Social media trends have also played a role in driving distracted. Car-related TikTok challenges may pressure teens into driving erratically to directions in “Cha-Cha Slide” by DJ Casper or jumping out of the passenger seat to dance alongside a moving car to a Drake song.

Noticing trending challenges like these is an opportunity for parents to establish a dialogue with their teens about the dangers of participating in social media trends when behind the wheel. 

Furthermore, with more socializing, this summer comes more opportunities for impaired driving, including driving while tired and drowsy. 

“With less driving experience, it can be difficult to recognize the warning signs and consequences of drowsy driving,” says Tisha Ferraro of Life360. “Encourage your teen to take routine breaks on long drives so that they are more likely to remain alert on the road. Help them choose rest stops ahead of time, and decide how long driving stretches should last.”


Teen Driving Safety Tips

To help your teen establish a foundation of safe driving behaviors, here are some safety tips to employ:

  • Eliminate distracted driving: Because teens do not have the experience to have full situational awareness, they must eliminate all distractions by having their phone on a do not disturb setting. Doing this prevents them from glancing down at their phones, so their sole focus is on the road. 
  • Avoid drowsy driving: Teenagers are inexperienced drivers, and getting behind the wheel while tired or drowsy can increase their risk of getting into an accident. It’s estimated that about 100,000 police-reported crashes are a result of driving while drowsy each year.
  • Be lenient with curfews: When setting a curfew, instead of setting a time when they should be home, set the time for when they should leave. Stress to them the importance of giving a call before they leave, so even if they are running a little late, they do not have to rush to get home. 
  • Have them leave early: Stress the importance of leaving a few minutes early for curfew, work, or school. When rushed, teens might speed, making them more susceptible to accidents. 
  • Talk about road rage: have conversations about positively reacting when someone else displays aggressive driving behaviors. Stress the importance of refraining from engaging with the other driver. Instead, take a few deep breaths, give a wide berth (if possible), and allow the driver to move on. Varda Meyers Epstein, a parenting expert with Kars4Kids, notes, “Teenage hormones cause teens to exhibit unpredictable behavior, including recklessness, wild emotional swings, and unwarranted aggression.” 
  • Don’t be a distraction: If you know your teen is driving, do not message or call them until you know they are out of the car unless it is an emergency. 
  • Set clear expectations: Be upfront with your expectations with your teen. When doing so, Epstein notes, “Parents should consider that fear-based messaging isn’t very effective, and it’s better to speak to your teen about the positive benefits of driving safely.” 

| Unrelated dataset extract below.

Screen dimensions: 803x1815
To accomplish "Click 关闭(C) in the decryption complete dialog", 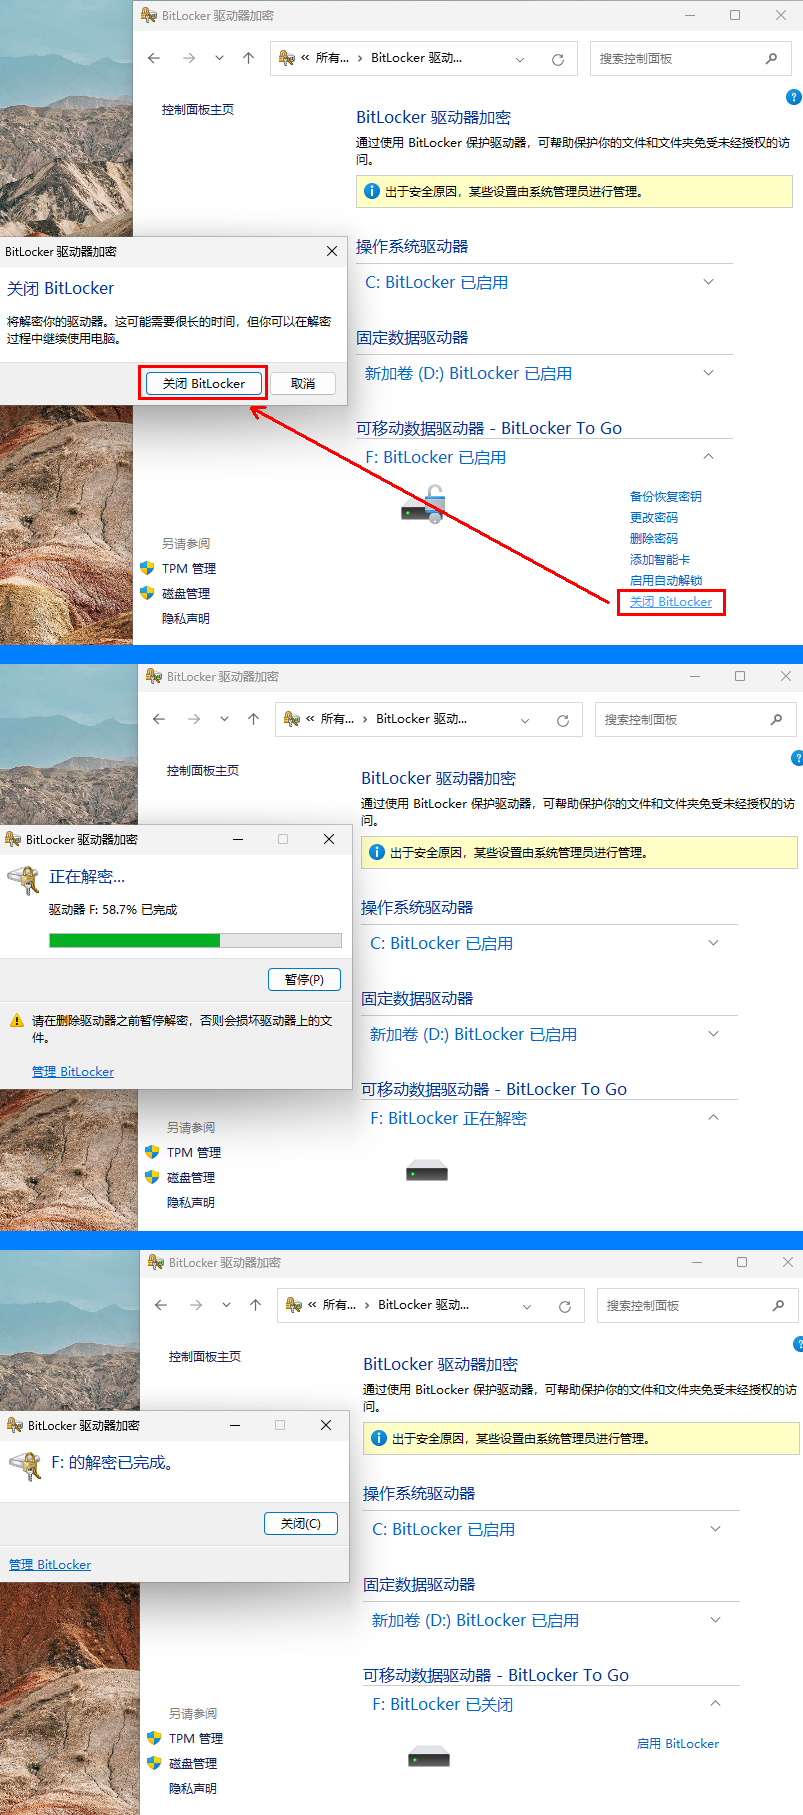I will [301, 1523].
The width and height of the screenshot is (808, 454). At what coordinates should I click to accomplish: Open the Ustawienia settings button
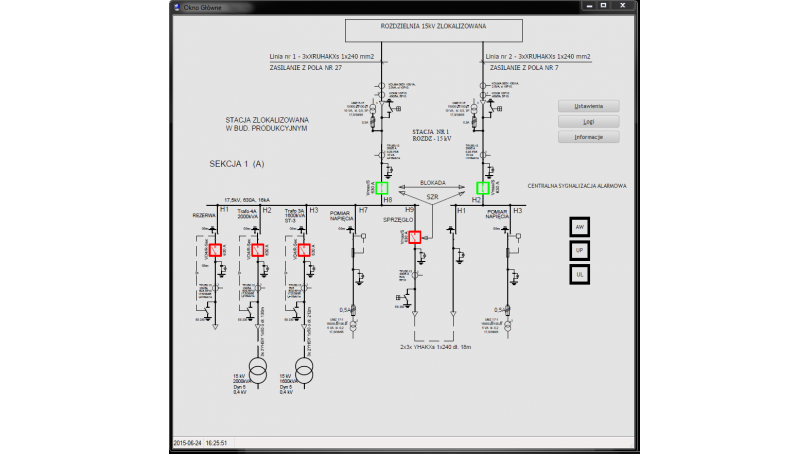tap(588, 106)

How Driving Incidents Affect Teen’s Auto Insurance

Another part of educating teen drivers is explaining how auto insurance works. Parents can do this by reviewing their teen’s auto insurance policy with them. Show them how much the auto insurance premium is and what it covers relative to property damages, medical expenses, how deductibles work, and more. Parents can also use this opportunity to show their teens how to shop for the best auto insurance policies. 

It is also an excellent time to discuss how unsafe driving behaviors can lead to accidents and traffic citations, which results in insurance premium increases and other negative consequences.

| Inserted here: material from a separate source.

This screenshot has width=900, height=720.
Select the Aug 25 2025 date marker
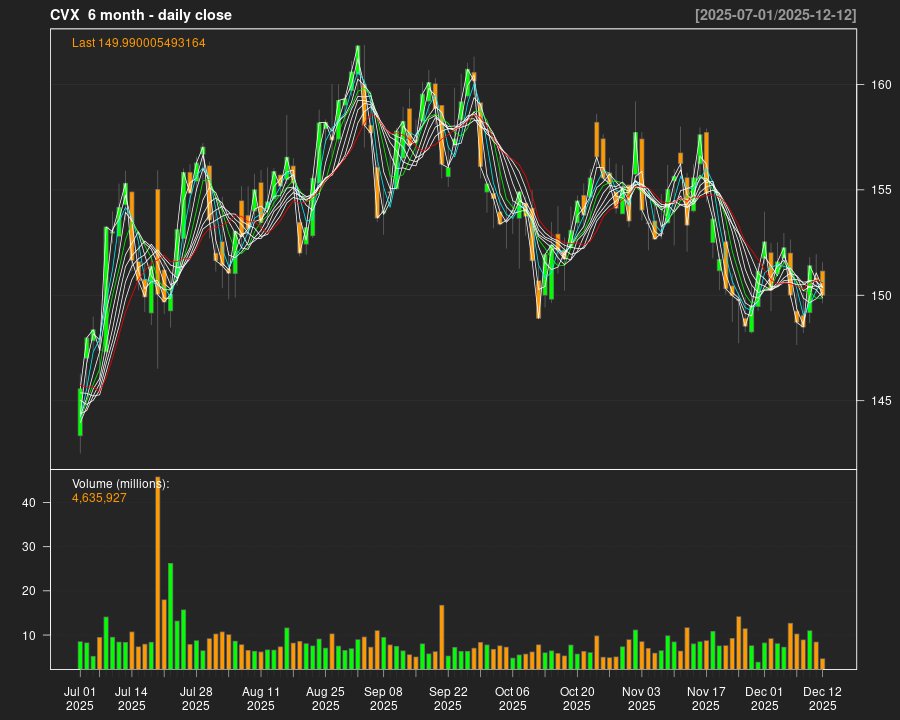pyautogui.click(x=325, y=698)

With summer fast approaching, many will be eager to take to the roads once again. With the increased traffic and higher incidences of DUI-related traffic fatalities in the summer, your teen must have a solid foundation of safe driving techniques. Parents can also encourage safe driving behaviors in their children by setting an example to follow. 

“Setting a good example of safe driving is an important part of making sure your teen understands how to keep safe on the road,” Ferraro remarks. “Keep both hands on the wheel, avoid fiddling with the radio or your phone and demonstrate strong defensive driving.”